**Assignment:** Exclude all pictures, and reproduce exactly the lines from the one containing "This screenshot has width=619, height=756." through the end of the records, with nothing else added.

>>>

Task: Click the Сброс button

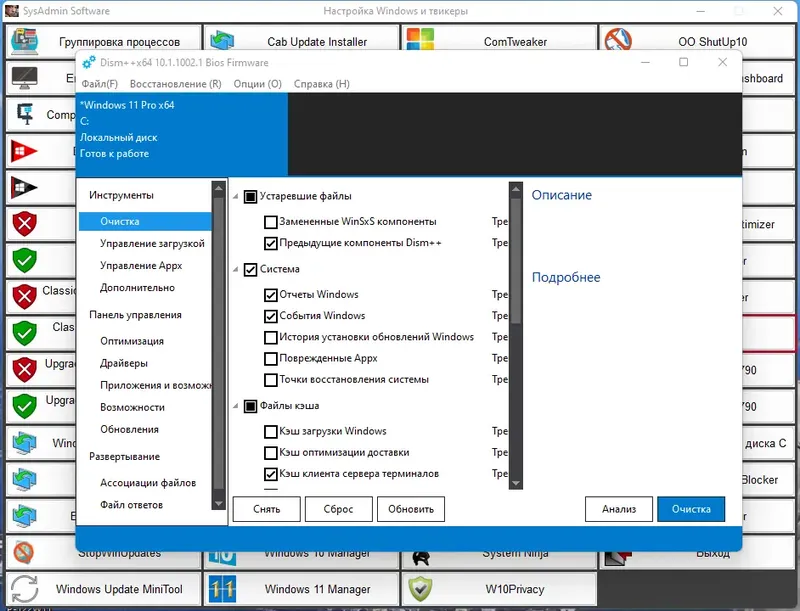Action: coord(338,509)
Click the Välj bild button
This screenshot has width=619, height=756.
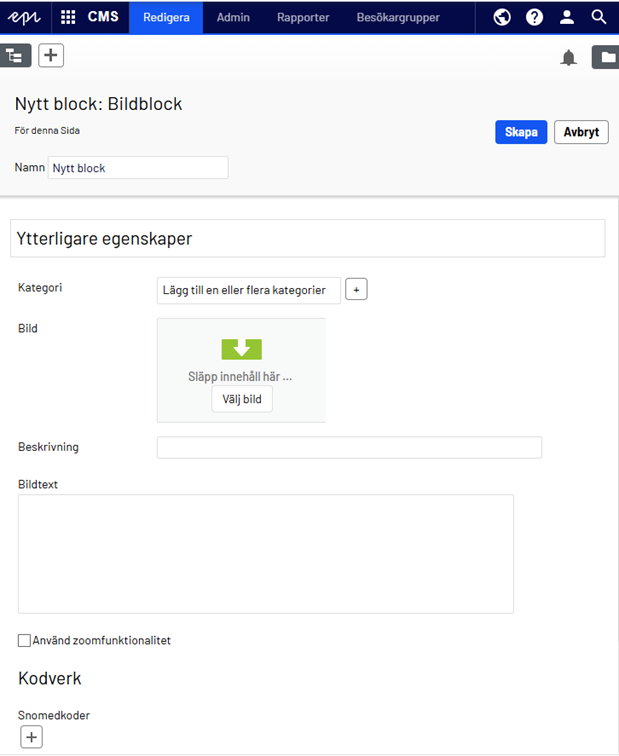(241, 399)
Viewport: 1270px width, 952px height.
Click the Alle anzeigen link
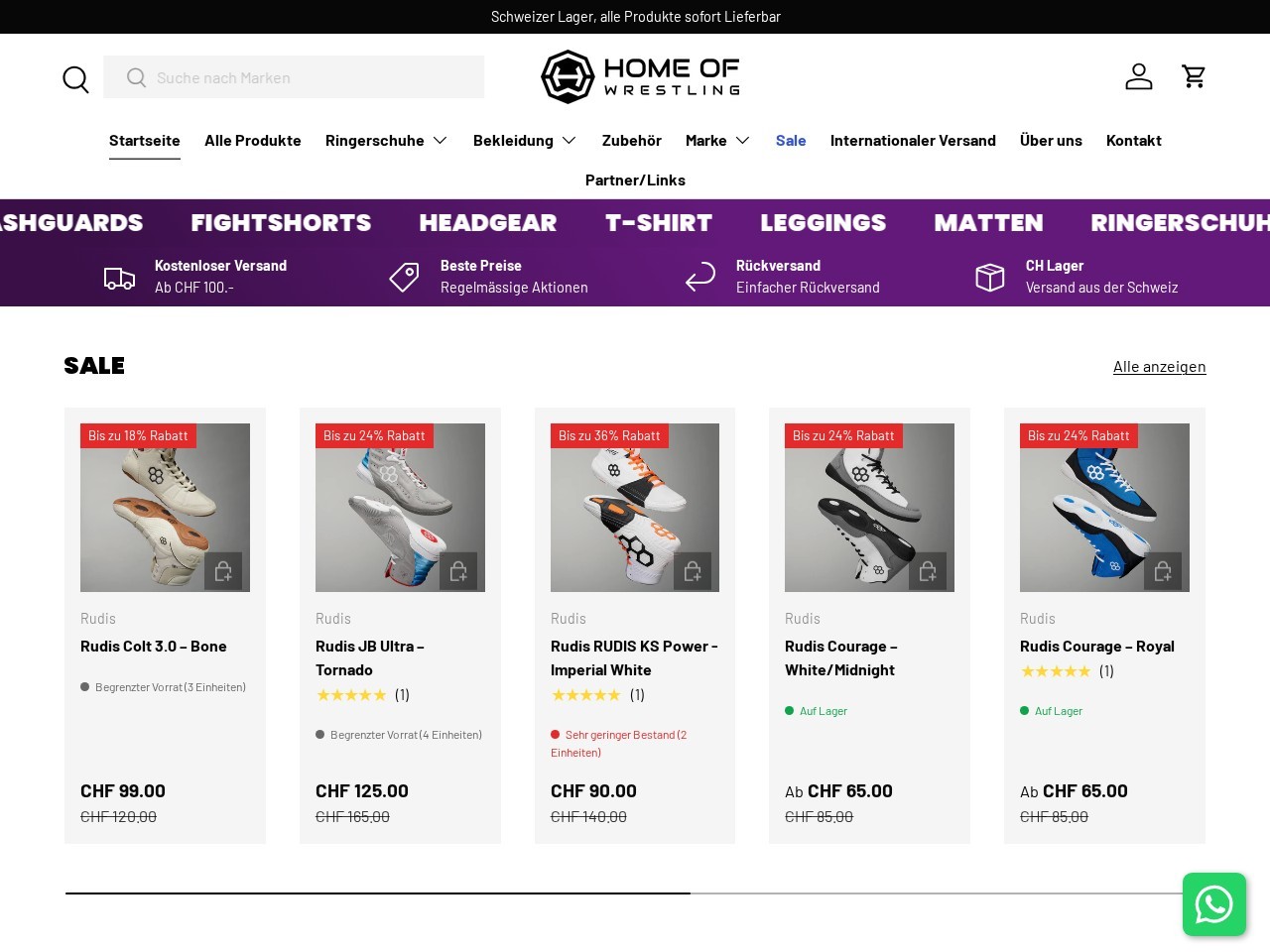(1159, 366)
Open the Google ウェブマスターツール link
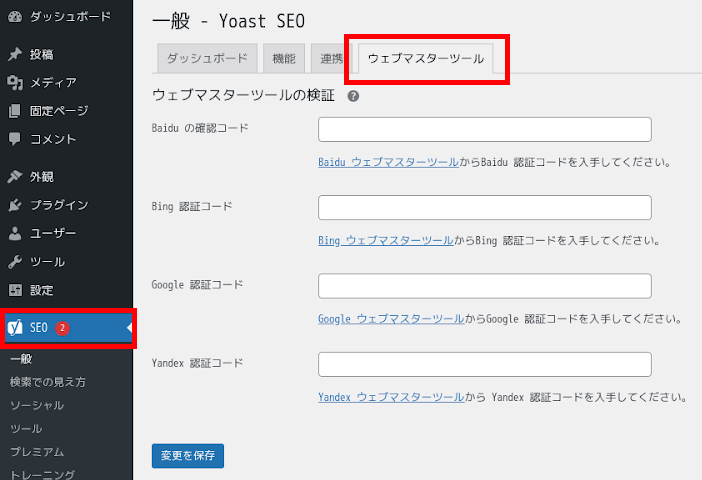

<<<

**Expected output:**
This screenshot has width=619, height=756.
(241, 399)
Viewport: 1270px width, 952px height.
Click the Alle anzeigen link
(1159, 366)
Open the Google ウェブマスターツール link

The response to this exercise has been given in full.